**** Dataset records

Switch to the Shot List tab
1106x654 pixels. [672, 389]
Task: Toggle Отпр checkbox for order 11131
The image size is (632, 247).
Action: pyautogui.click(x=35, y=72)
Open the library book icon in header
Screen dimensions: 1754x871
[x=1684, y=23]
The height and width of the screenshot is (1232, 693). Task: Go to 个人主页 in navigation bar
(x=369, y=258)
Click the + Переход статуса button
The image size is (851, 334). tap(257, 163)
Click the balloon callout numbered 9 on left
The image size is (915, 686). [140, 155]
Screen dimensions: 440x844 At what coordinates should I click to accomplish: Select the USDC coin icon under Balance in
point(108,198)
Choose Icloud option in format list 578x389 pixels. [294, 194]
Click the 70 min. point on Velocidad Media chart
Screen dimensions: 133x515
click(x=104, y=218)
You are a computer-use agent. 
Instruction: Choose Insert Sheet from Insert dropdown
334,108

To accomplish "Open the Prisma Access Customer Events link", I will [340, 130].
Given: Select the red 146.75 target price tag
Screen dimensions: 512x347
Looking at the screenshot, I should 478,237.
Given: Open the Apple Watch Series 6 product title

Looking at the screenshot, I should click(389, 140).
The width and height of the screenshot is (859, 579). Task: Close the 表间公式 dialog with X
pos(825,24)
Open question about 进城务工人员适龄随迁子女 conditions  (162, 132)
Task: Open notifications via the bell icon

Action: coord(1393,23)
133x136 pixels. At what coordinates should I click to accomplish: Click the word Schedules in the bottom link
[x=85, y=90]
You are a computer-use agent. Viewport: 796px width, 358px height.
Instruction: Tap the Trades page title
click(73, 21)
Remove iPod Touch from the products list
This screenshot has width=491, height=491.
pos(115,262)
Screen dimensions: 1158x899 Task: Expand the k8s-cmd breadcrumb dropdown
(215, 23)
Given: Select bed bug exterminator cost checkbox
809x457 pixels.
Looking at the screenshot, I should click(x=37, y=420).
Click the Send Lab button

********

◆ Task item:
Print the entries once more, character for character.

◆ Output of the task:
Switch to the Shot List tab
1106x654 pixels. [672, 389]
Task: Toggle Отпр checkbox for order 11131
The image size is (632, 247).
Action: pyautogui.click(x=35, y=72)
Open the library book icon in header
Screen dimensions: 1754x871
[x=1684, y=23]
The height and width of the screenshot is (1232, 693). Task: Go to 个人主页 in navigation bar
(x=369, y=258)
Click the + Переход статуса button
The image size is (851, 334). tap(257, 163)
Click the balloon callout numbered 9 on left
The image size is (915, 686). [140, 155]
Screen dimensions: 440x844 At what coordinates should I click to accomplish: Select the USDC coin icon under Balance in
point(108,198)
Choose Icloud option in format list 578x389 pixels. [294, 194]
Click the 70 min. point on Velocidad Media chart
Screen dimensions: 133x515
click(x=104, y=218)
You are a computer-use agent. 
Instruction: Choose Insert Sheet from Insert dropdown
334,108

To accomplish "Open the Prisma Access Customer Events link", I will [340, 130].
Given: Select the red 146.75 target price tag
Screen dimensions: 512x347
Looking at the screenshot, I should 478,237.
Given: Open the Apple Watch Series 6 product title

Looking at the screenshot, I should click(389, 140).
The width and height of the screenshot is (859, 579). Task: Close the 表间公式 dialog with X
pos(825,24)
Open question about 进城务工人员适龄随迁子女 conditions  (162, 132)
Task: Open notifications via the bell icon

Action: coord(1393,23)
133x136 pixels. At what coordinates should I click to accomplish: Click the word Schedules in the bottom link
[x=85, y=90]
You are a computer-use agent. Viewport: 796px width, 358px height.
Instruction: Tap the Trades page title
click(73, 21)
Remove iPod Touch from the products list
This screenshot has width=491, height=491.
pos(115,262)
Screen dimensions: 1158x899 Task: Expand the k8s-cmd breadcrumb dropdown
(215, 23)
Given: Select bed bug exterminator cost checkbox
809x457 pixels.
Looking at the screenshot, I should click(x=37, y=420).
Click the Send Lab button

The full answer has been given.